QUE SAIT-ON ? COMMENT LE SAIT-ON ?

Voilà bien deux questions qu'à de très fréquentes occasions chacun de nous pourrait et devrait sans doute se poser, ne serait-ce qu' à propos de multiples sujets quotidiens - sans pour autant oublier les « grands et éternels problèmes » de la vie. J'ai pourtant le sentiment qu'en général on se les pose de moins en moins de nos jours. Parfois même, dans les médias, même dans l'enseignement! , et peut-être surtout sur la toile d'internet, on ne se les pose plus du tout, noyés que tous nous sommes dans un déluge de prétendues « informations » qui ne nous laisse plus le temps de les examiner. Cela n'est-il pas l'habituel moyen - voulu ou non - de nous rendre ignorants et crédules et de faire de nous de nouveaux « moutons de Panurge » bien dociles voire stupides, prêts à suivre un possible prochain quoique quelconque « berger » ± autoritaire à la langue bien pendue, soi-disant omniscient et infaillible, qu'on laisserait penser à notre place et que l'on voudrait faire passer pour providentiel pour nous le faire accepter sans plus jamais devoir réfléchir par nous-mêmes?
(Think of and pay HEED to what is said above and BEWARE of the self-styled as well as of the self-elected know-all saviours, whomever they might happen to be and that you might meet!)

 

Une règle concise ("a pointed one-liner"), que paraît-il le Professeur P. R. McHugh recommandait à ses collaborateurs d'observer en priorité et de respecter en permanence, et qu'il aimait à rappeler dans son département de psychiatrie à l'Université Johns Hopkins à Baltimore, était formulée en ces termes: [contenant en sous-entendu: nous devons toujours nous poser ces deux questions conjointes ] "What do we know? How do we know it?" (c.- à d. Que savons-nous? et Comment le savons-nous?)

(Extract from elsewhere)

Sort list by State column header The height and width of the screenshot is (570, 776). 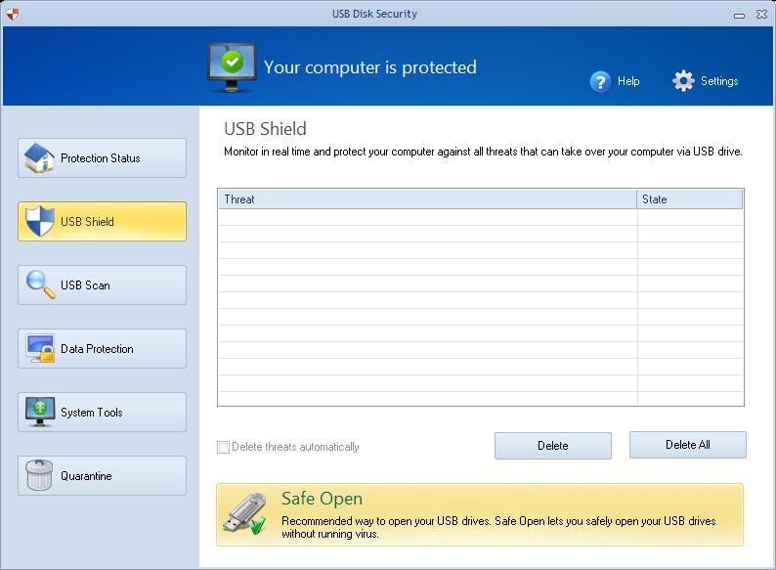pos(689,199)
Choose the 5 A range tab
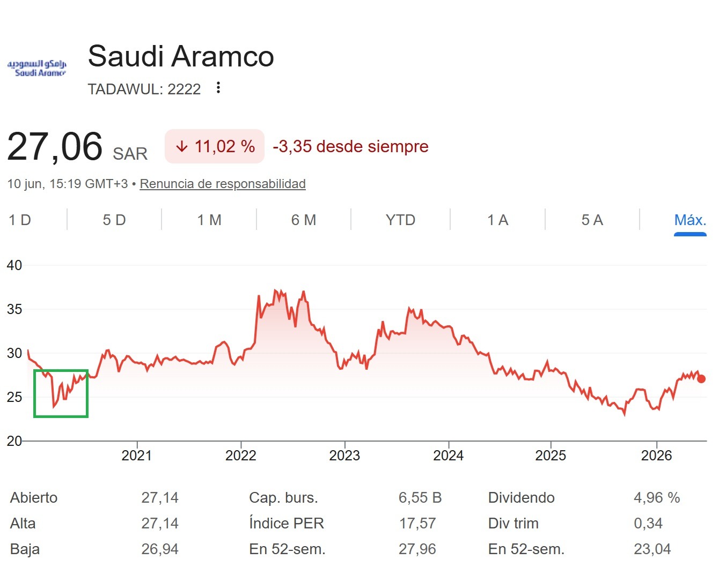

C'est là, pour tout le personnel médical et soignant, l'injonction - tout à fait logique et très raisonnable - de s'assurer d'être toujours capable de distinguer ce que l'on sait « par un savoir établi empiriquement et régulièrement confirmé » de ce que parfois par contre « on croit savoir » mais qui, en réalité, n'est qu'opinion basée sur des croyances, sur des idées reçues, voire sur les superstitions régnantes ou prédominantes dans le grand public de son temps (ce que donc on ne sait pas vraiment mais qu'on invente pour se rassurer ou se tranquilliser).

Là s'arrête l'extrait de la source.